For Three Decades, Softball League Was a Landmark of Local Summer Culture

July 28, 2023
The Budmen travel team, which includes other players from the league, played at the Fast Pitch Nationals in Redding, Ca. On the team were (seated:) Billy Ikelboom, (first row, left to right:) Nick Barasso, Jim Griffiths, Mike Leskouski, George Champney, Gary Sethares, Bobby Wessel, (back row:) Jim Levangie, Paul Ikelboom, Phil Beecy, Jr., Steve Jepsen, Steve Gaylor, Dave Walsh and Scott Hartmann. Courtesy photo from Steve Jepsen

Guy Larsen and Debbie Bowlby were married on Saturday, Aug. 16, 1975. But their wedding trip was delayed. 

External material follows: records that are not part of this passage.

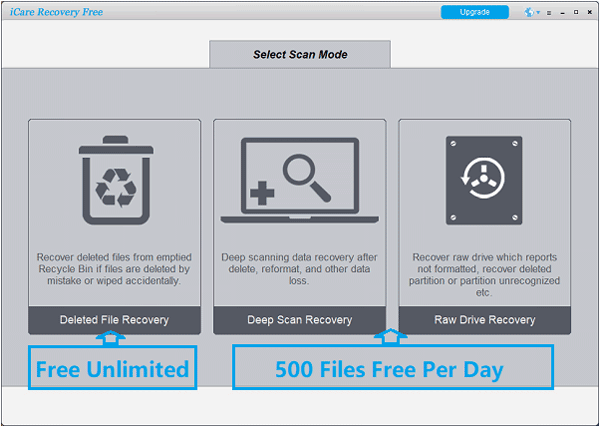This screenshot has height=427, width=600.
Task: Open the hamburger menu in title bar
Action: pyautogui.click(x=549, y=12)
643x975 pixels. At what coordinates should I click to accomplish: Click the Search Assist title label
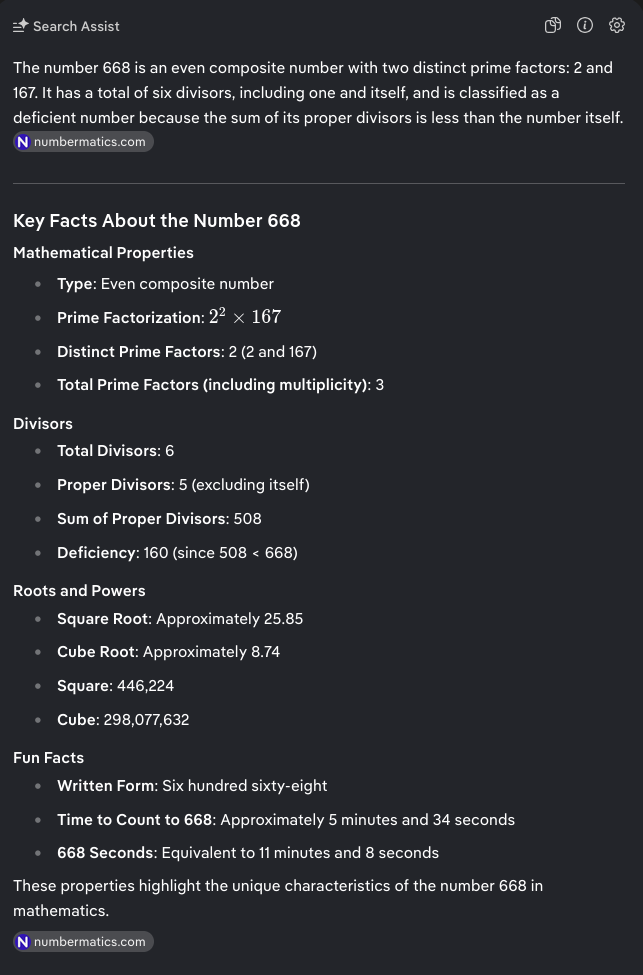tap(76, 27)
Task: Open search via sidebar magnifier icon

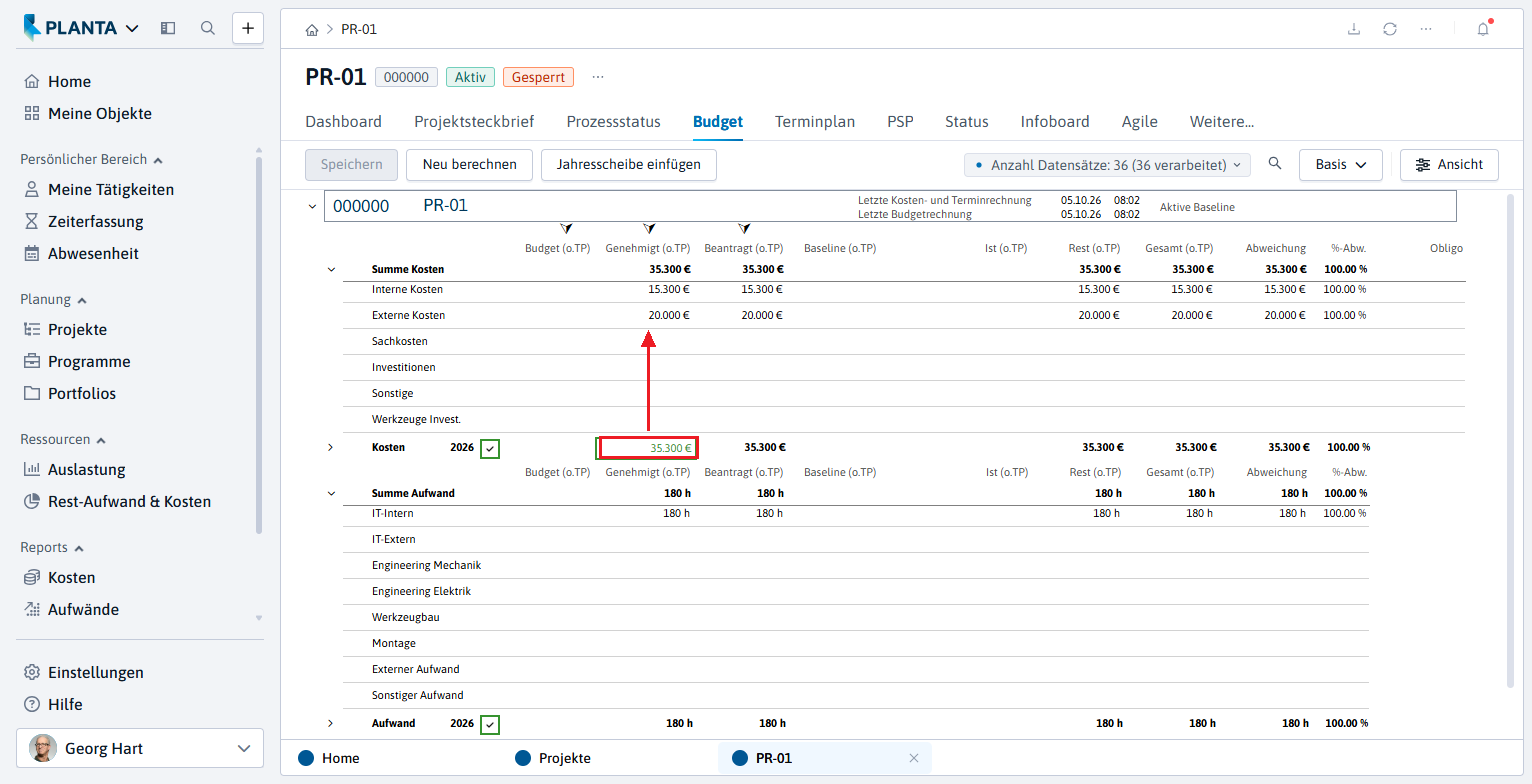Action: coord(208,28)
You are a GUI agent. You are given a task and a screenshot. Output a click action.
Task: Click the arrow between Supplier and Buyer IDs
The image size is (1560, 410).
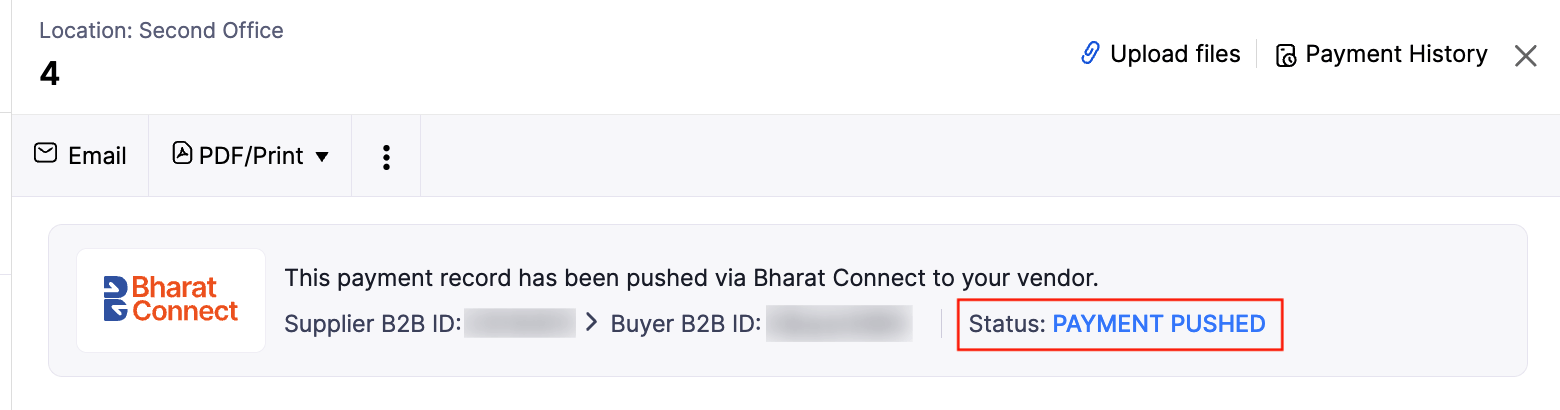[x=592, y=323]
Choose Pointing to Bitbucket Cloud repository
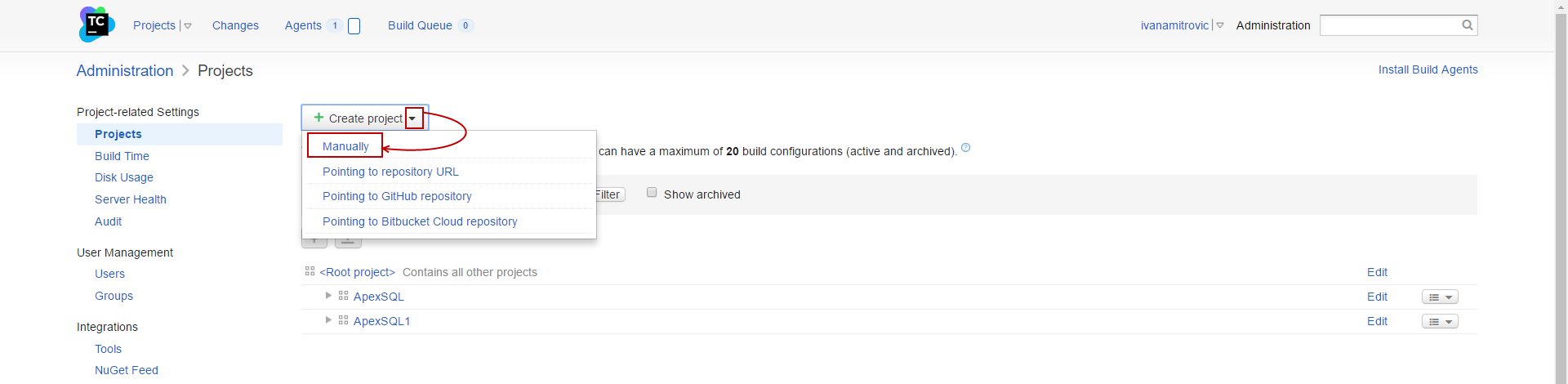 tap(420, 221)
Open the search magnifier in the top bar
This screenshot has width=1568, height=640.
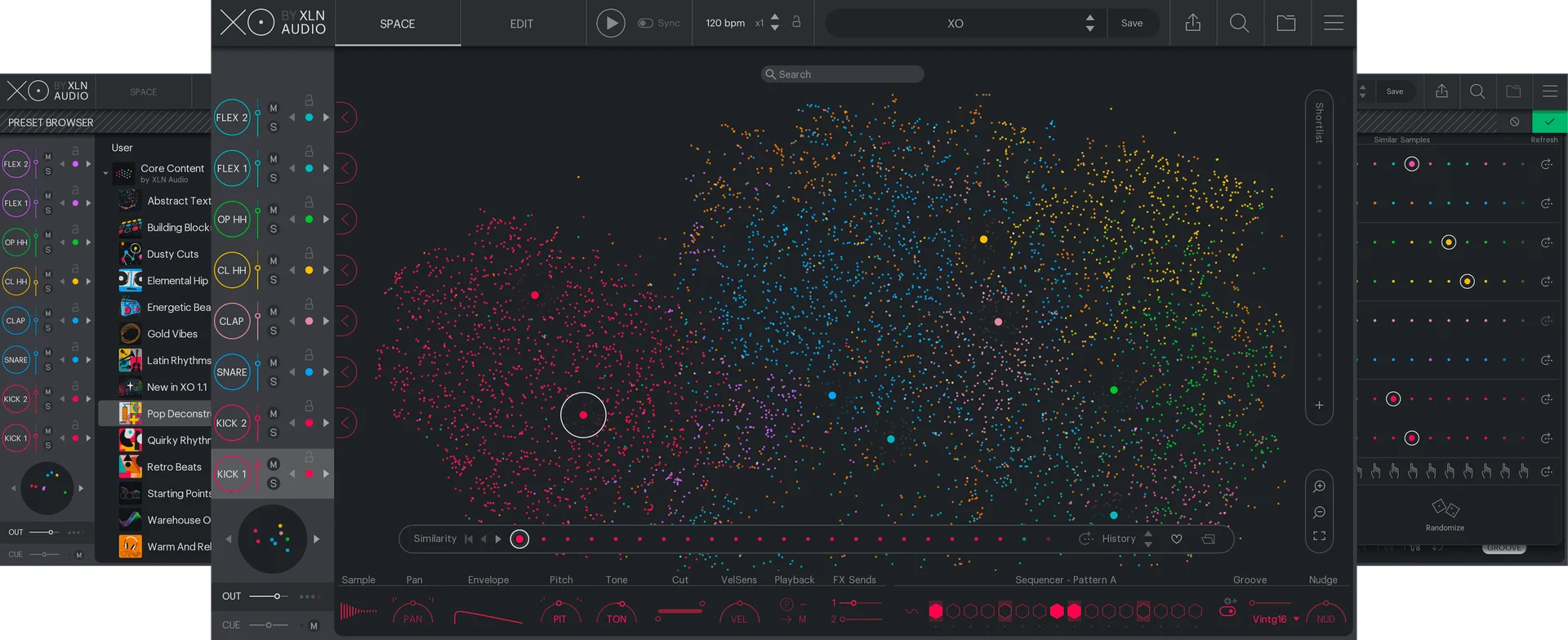click(1239, 23)
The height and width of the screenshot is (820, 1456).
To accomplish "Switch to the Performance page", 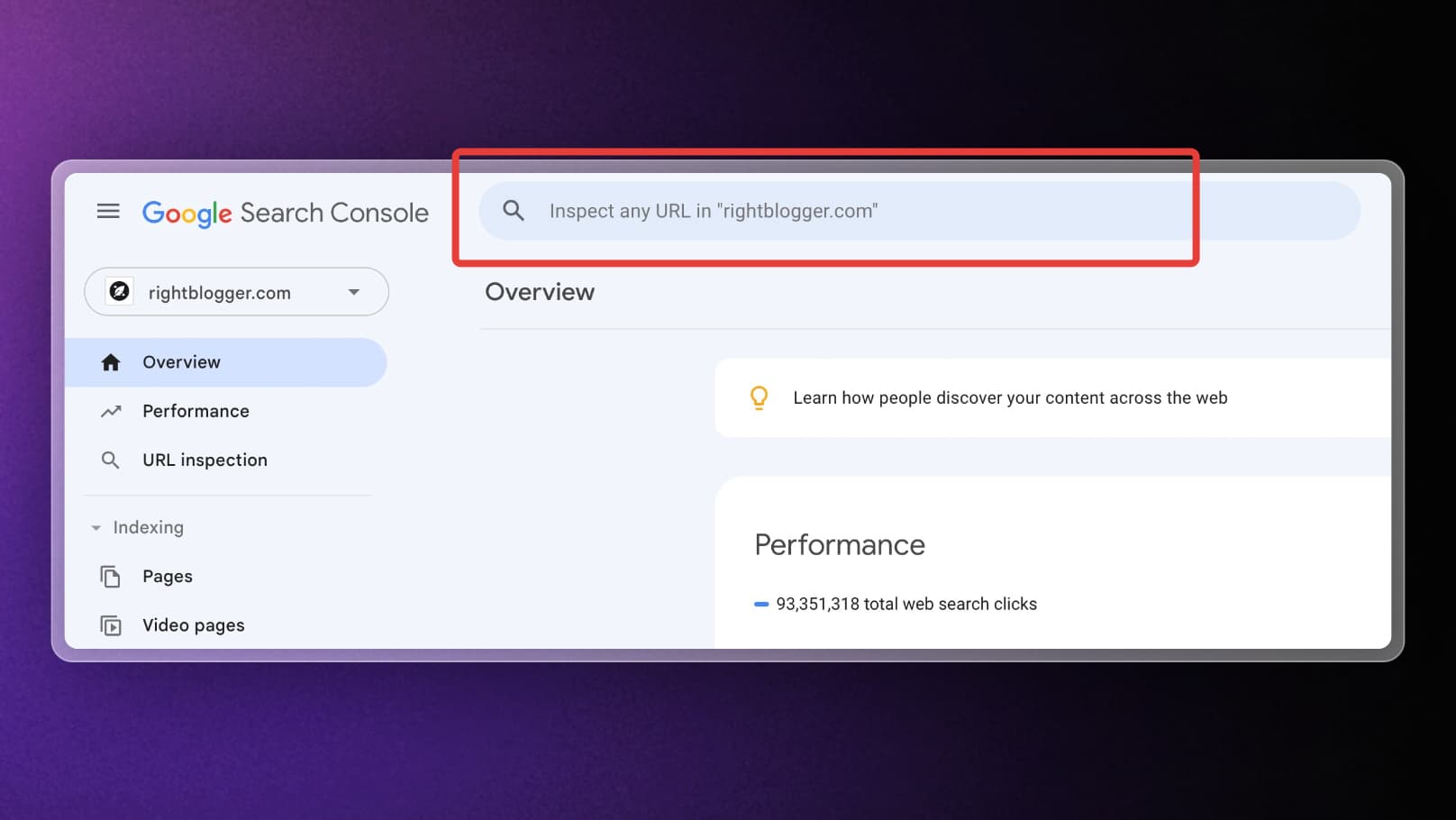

“I was playing softball for Steve’s Pizza in the championship series,” he explained. “We were ahead two games to one in a best-of-five. I wasn’t going to leave.”

The Bedford Men’s Softball League engendered that kind of ardor. From the early 1960s to the mid-1990s, historic Page Field on Loomis Street was the center of the summer sports universe for players and fans. 

It was a local cultural phenomenon. And though decades have elapsed, former players, most now in their 60s and 70s, recall those summers with almost reverential joy.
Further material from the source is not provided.